Assuming this is indeed what you're talking about, then since you say the behavior of Photoshop seemed to be different before, I can only for two possible reasons. Possibility number one is you've only ever opened working documents before, and you've never actually opened a TGA after the fact. However unlikely that may be, it is certainly possible.
Possibility number two is you were using Photoshop 7.0 before, and you've only recently upgraded to the version you're using now. 7.0 was a deeply flawed version of Photoshop, in which Adobe, during what I can only assume was the worst localized outbreak of mentally debilitating disease in modern history, tried to change the rules. That version treated TGA files differently from all other progams on Earth, both before and since. Adobe's experiment with 7.0 failed miserably, as not only did it screw up established work flow habits for thousands of users, it created files that were incompatible with most other programs, and that were riddled with internal problems of their own (see the Transparency Guide for more on this).

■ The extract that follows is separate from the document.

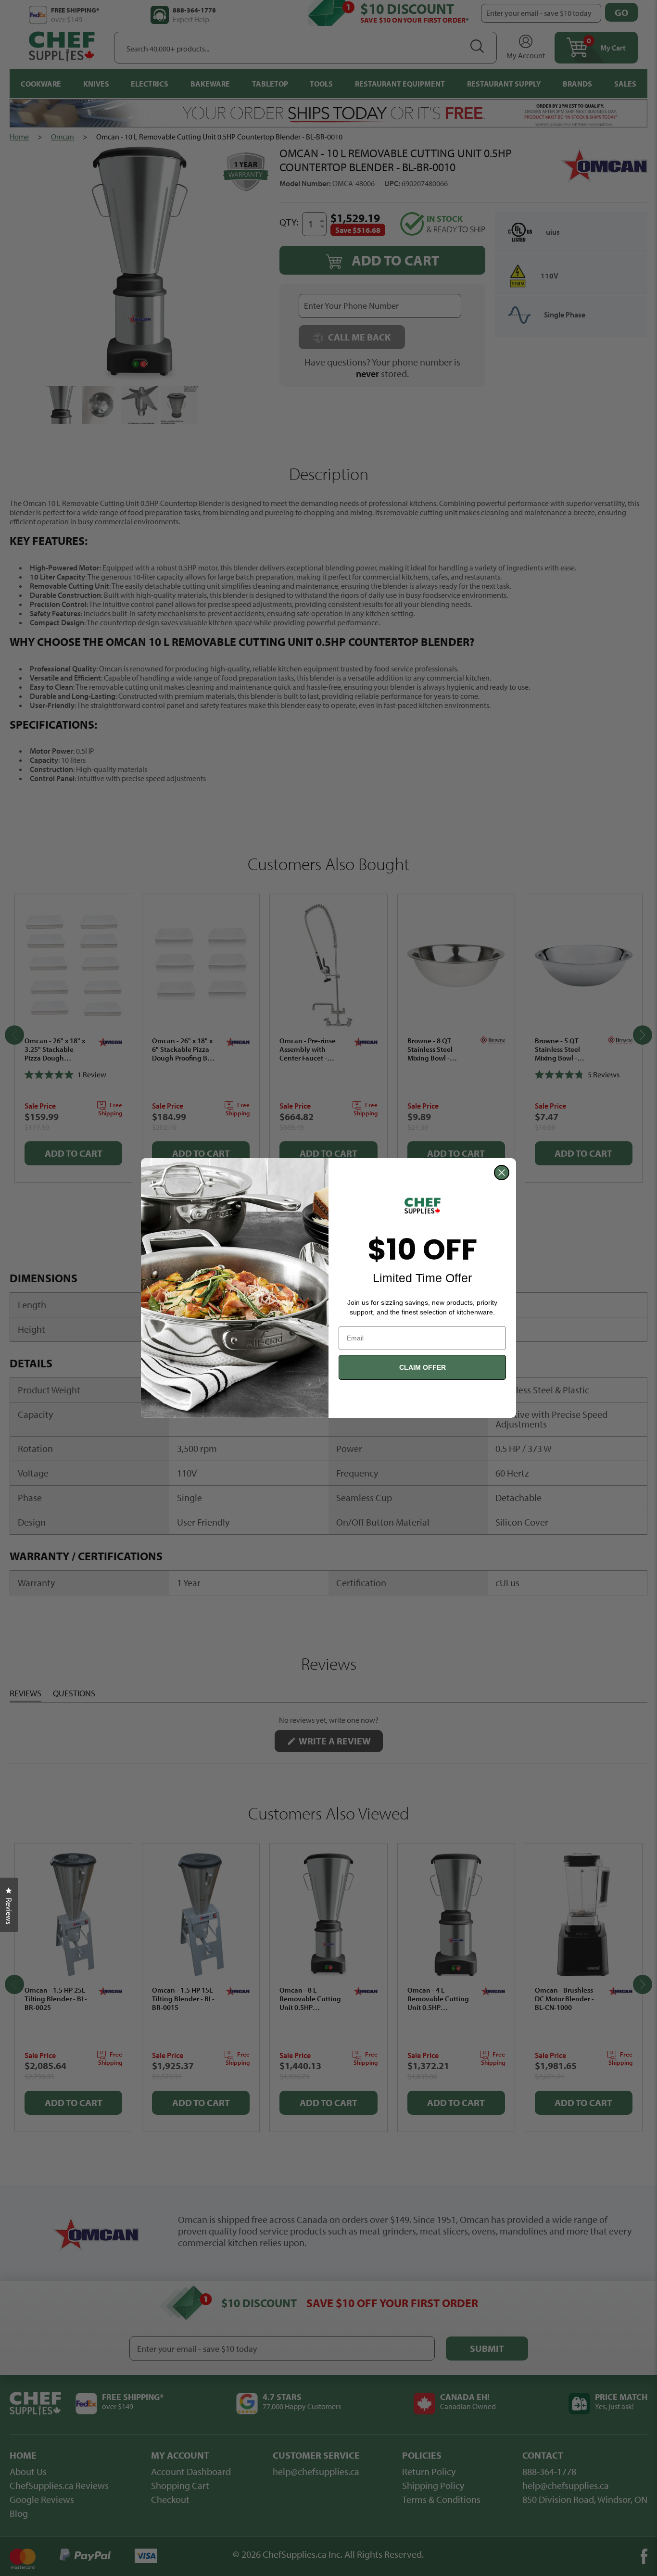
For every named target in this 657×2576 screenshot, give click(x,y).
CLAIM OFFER (422, 1367)
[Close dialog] (501, 1172)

By a miraculous coincidence of development timing, SL happens to be able to read 7.0 TGA's, but many other programs cannot. Adobe patched 7.0 to 7.0.1 a few months later, and have rightly never gone back down that path again.
Now, all of the of the above assumes is or course only relevant if your question was indeed why don't alpha channels create transparency directly inside Photoshop. If what you actually meant was that alpha channels are actually disappearing from your files, then I have no idea what might cause that. All I could think to say would be uninstall PS and reinstall it. Maybe your current installation got borked.